Fils d'un serrurier-mécanicien, Frédéric Cailliaud est attiré très jeune par les sciences naturelles, en particulier la minéralogie et la géologie. Il s'intéresse également à la conchyliologie.
Il participe à deux expéditions égyptiennes : la première de 1815 à 1818 et la seconde de 1819 à 1822.
Il est nommé minéralogiste officiel de Méhémet Ali en 1816 et, à ce titre, retrouve les anciennes mines d'émeraudes des pharaons à Zabarahprès de la mer Rouge.
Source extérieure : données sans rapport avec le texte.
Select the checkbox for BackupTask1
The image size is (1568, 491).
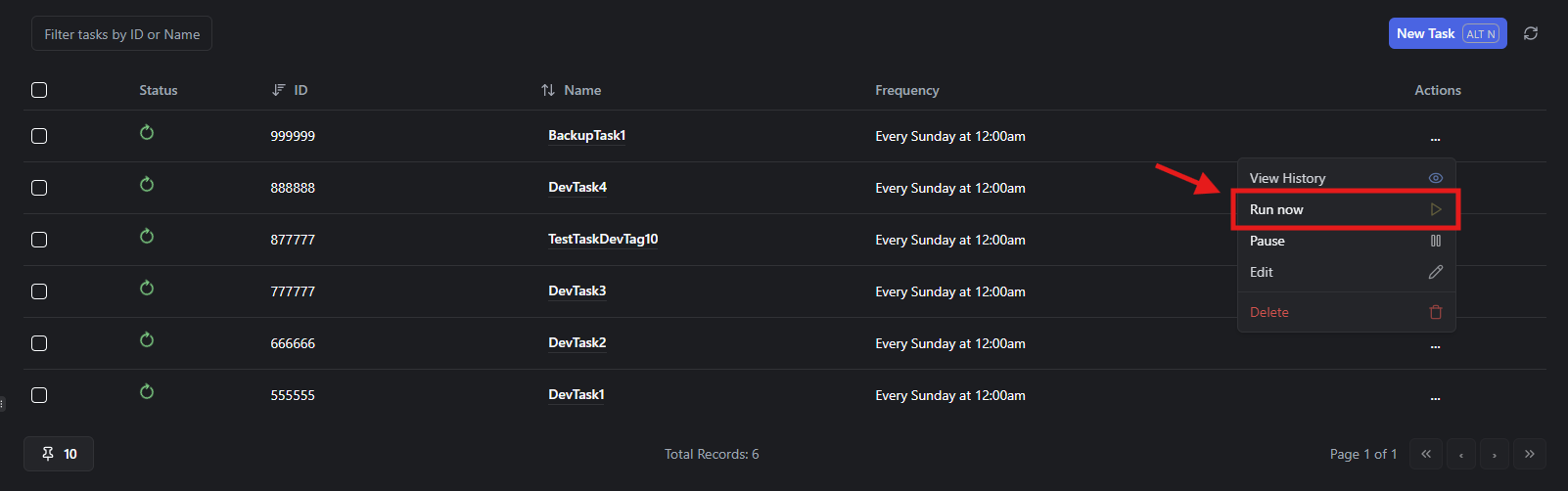(39, 136)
En 1822, il remonte la vallée du Nil jusqu'à la sixième cataracte avec Ismaïl, fils de Méhémet Ali et l'aspirant de marine Pierre-Constant Letorzec.
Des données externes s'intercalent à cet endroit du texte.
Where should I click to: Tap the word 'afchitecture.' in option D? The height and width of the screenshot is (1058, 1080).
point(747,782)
Plus tard il réussit à pénétrer en Éthiopie, jusqu'alors très fermée aux Européens et découvre le 25 avril 1821 les ruines de Méroé, ancienne capitale du pays, et ses pyramides.
Il ramène une collection de près de mille pièces de ses voyages égyptiens.
De retour en France, il se tourne vers l'histoire naturelle et en particulier sur les mollusques (le taret) qui perforent les coques en bois des navires.
Il est conservateur du Muséum d'histoire naturelle de Nantes de 1836 à 1869 après avoir été conservateur-adjoint pendant neuf ans.
À sa mort, il lègue une partie de sa collection au musée archéologique Dobrée de Nantes.